Entiendo que son muchas las causas de lo que se ha dado en llamar “fatiga democrática”, pero aquí me concentraría sólo en una de ellas. Me refiero a la incapacidad estructural que muestran nuestras instituciones representativas -creadas para sociedades pequeñas, poco numerosas, divididas en pocos grupos, internamente homogéneos- para dar cuenta de la interminable diversidad de demandas propias de sociedades como las actuales -diversas, “multiculturales”, caracterizadas (al decir de John Rawls) por el “hecho del pluralismo”.

Para decirlo de un modo contundente: el viejo sueño de la “representación completa” murió, y murió definitivamente. Ese sueño (que venía de la Antigüedad, y se reflejaba en la idea de una “Constitución mixta” capaz de incorporar a “todos los órdenes” de la sociedad -el aristocrático, el democrático, el monárquico) ya no tiene razón de ser. Es inconcebible, en la actualidad, el ideal de integrar, constitucionalmente, a “grandes propietarios” y “pequeños propietarios”; deudores y acreedores; comerciantes y agricultores. Las sociedades presentes son infinitamente más diversas que las de hace siglos, y -a la vez- cada uno de los grupos en que nuestras sociedades se dividen, aparecen como fundamentalmente heterogéneos (de allí que ninguna “mujer” pueda representar al colectivo de las mujeres; ni ningún “trabajador” a todos los “trabajadores”; ni ningún “indígena”, en países con presencia indígena, vaya a ser capaz de representar al punto de vista de todos los grupos indígenas).
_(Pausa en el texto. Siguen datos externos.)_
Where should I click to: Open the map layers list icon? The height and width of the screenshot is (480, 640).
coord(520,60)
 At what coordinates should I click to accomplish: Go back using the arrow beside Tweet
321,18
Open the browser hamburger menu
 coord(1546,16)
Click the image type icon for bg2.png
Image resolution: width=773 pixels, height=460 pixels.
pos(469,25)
Más allá de los problemas propios de un “personal” político inatractivo, nos encontramos hoy con estructuras constitucionales preparadas para otra época, y destinadas a atender otros problemas. Hoy, nuestro “traje constitucional” aparece demasiado “estrecho”: absolutamente incapaz de recoger, de un modo medianamente aceptable, la infinita variedad social existente. Por eso, nuestro personal político se enfrenta con problemas de difícil resolución: representan a muy pocos, sólo de modo ocasional, y malamente.
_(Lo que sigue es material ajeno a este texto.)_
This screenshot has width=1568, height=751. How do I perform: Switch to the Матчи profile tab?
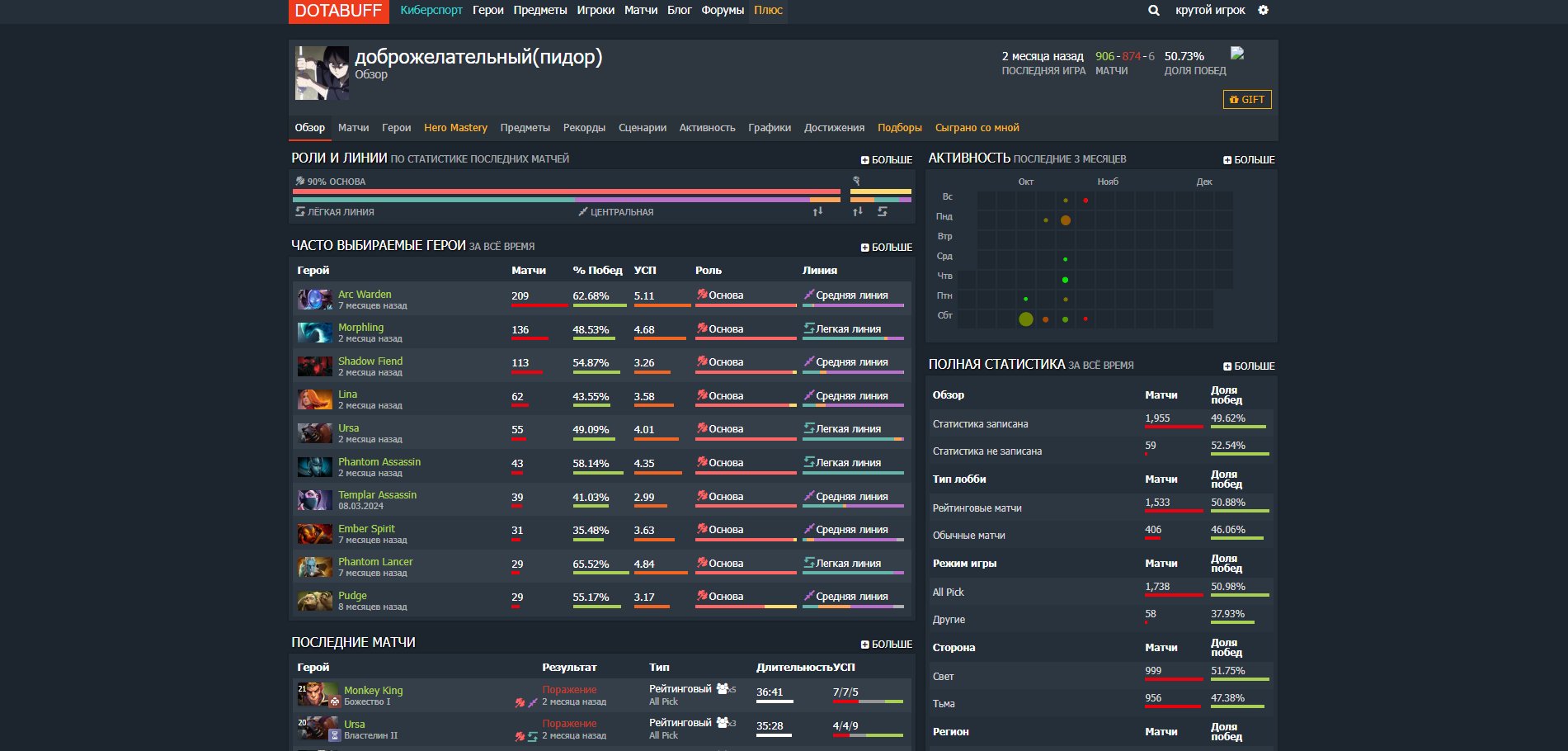point(353,128)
Señalo esto último como modo de dar cuenta de la dimensión y el tipo de crítica que me interesa avanzar frente a la reforma judicial bajo examen. Y es que -conforme dijera- ninguna reforma se justifica si no se enmarca en un vasto acuerdo democrático. Pero -quisiera subrayar ahora- el tipo de acuerdo que creo que se necesita -y el que sugiero aquí- no es uno que se limita o concentra en un acuerdo bipartidista; ni tampoco el acuerdo que exige la Unión Europea, o parte de la oposición española, es decir, un acuerdo que abarque a la Comisión de Venecia, el Consejo General del Poder Judicial, el Consejo de Estado y el Consejo Fiscal. Según entiendo, en el marco de la crisis de representación y crisis democrática que hoy padecemos, los acuerdos fundamentales deben ser acuerdos que sobre todo apelen, y tengan como protagonista, a la propia ciudadanía de España. Según entiendo, en España (tanto como en mi país, Argentina, sin dudas), los problemas actuales de la democracia constitucional, requieren menos de “acuerdos de cúpula” y pactos entre élites burocráticas, y mucho más (en cambio, y por fin) de una “conversación entre iguales”.

*Me refiero, por supuesto, a la propuesta del PSOE y de Unidas Podemos que permitiría que la mayoría absoluta del Parlamento pueda elegir a la mayoría de los vocales del Consejo General del Poder Judicial (CGPJ).